This study still has certain limitations. First, the Recall of the model is 91.0%, which is slightly lower than some mainstream models, and the risk of missed detection in scenarios with strong occlusion and extremely small targets still needs to be further controlled. Second, although the dataset of this study covers three core targets, the samples under extreme harsh environments such as rain and fog, strong backlight, and severe occlusion are still insufficient, and the generalization ability of the model in extreme scenarios needs to be further verified.
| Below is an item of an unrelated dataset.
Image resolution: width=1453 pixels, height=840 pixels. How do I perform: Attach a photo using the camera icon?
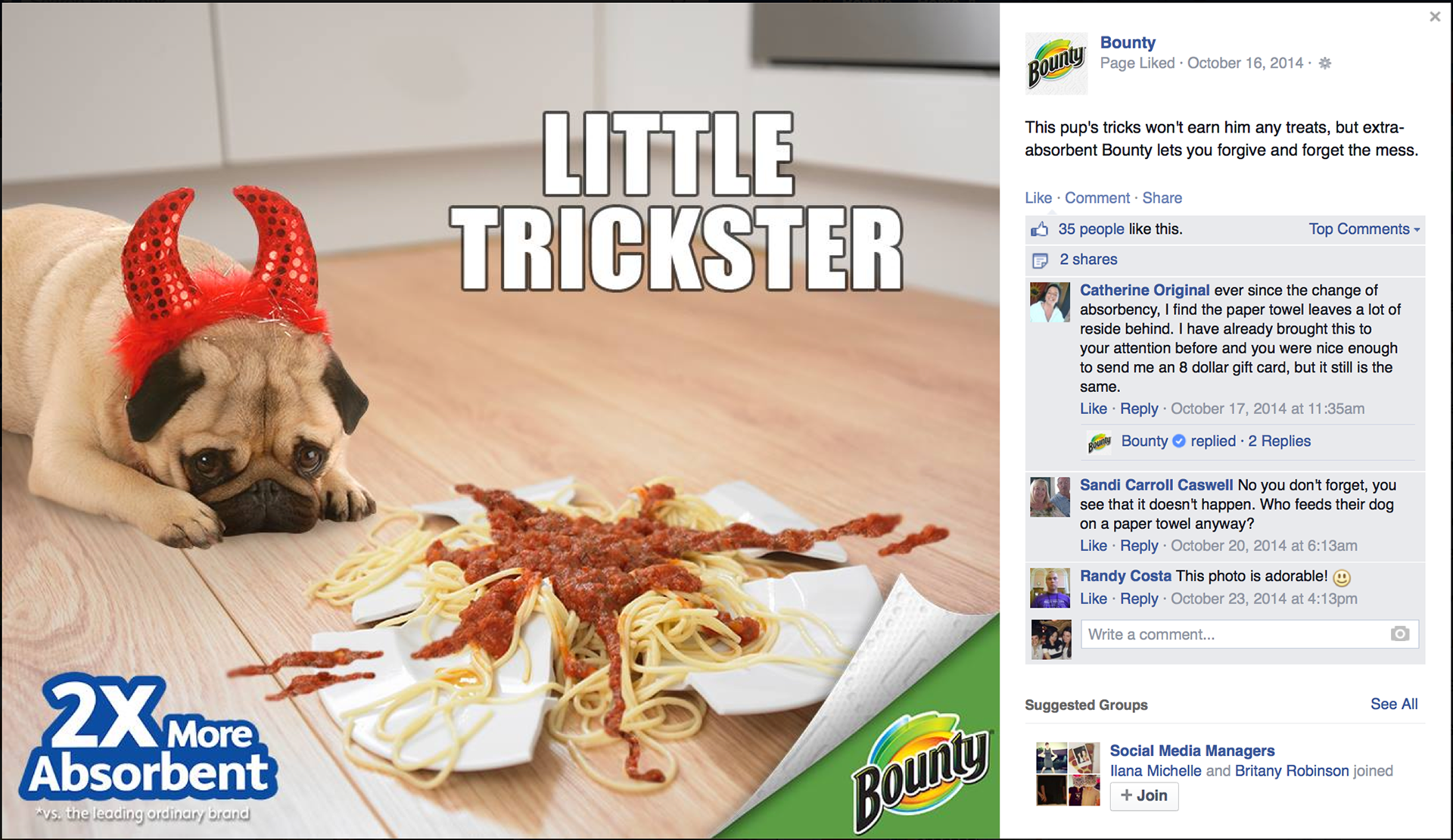pyautogui.click(x=1400, y=634)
In addition, this study has not completed the actual deployment and end-side inference testing of the model on mainstream on-board edge platforms, and the engineering indicators such as actual frame rate, memory usage, and power consumption still need to be measured and optimized. In addition, knowledge distillation technology, which has been proven effective in lightweight remote sensing models [59], should be introduced in future work to further improve the recall rate of small and occluded targets without increasing the inference complexity of the model.

5. Conclusions

Aiming at the core problem of balancing detection accuracy and real-time inference efficiency on resource-constrained edge devices in UAV-based intelligent inspection of transmission lines, this paper proposes YOLO-PowerLiteV2, a lightweight model built on YOLO11n with four core improvements: C3k2-UIB, MCA, MFM, and MBConv modules for full-link lightweight optimization.

Experiments are conducted on a self-made dataset of 5563 aerial images covering three typical anomalous targets—bird nests, defective insulators, and balloons. YOLO-PowerLiteV2 achieves 95.2% mAP@50 with only 0.97 M parameters and 2.8 G FLOPs, reducing parameters by 62.5% and FLOPs by 56.25% compared with the baseline YOLO11n, while maintaining accuracy comparable to mainstream lightweight detectors. On the NVIDIA Jetson Xavier NX edge platform, it attains 59.5 FPS (16.8 ms latency), representing improvements of 31% and 6% over the baseline and YOLO-PowerLite, respectively.

The proposed model adapts well to the deployment constraints of UAV on-board edge devices, meets the engineering requirements of real-time intelligent inspection of transmission lines, and provides a design reference for customized lightweight detection models in industrial scenarios.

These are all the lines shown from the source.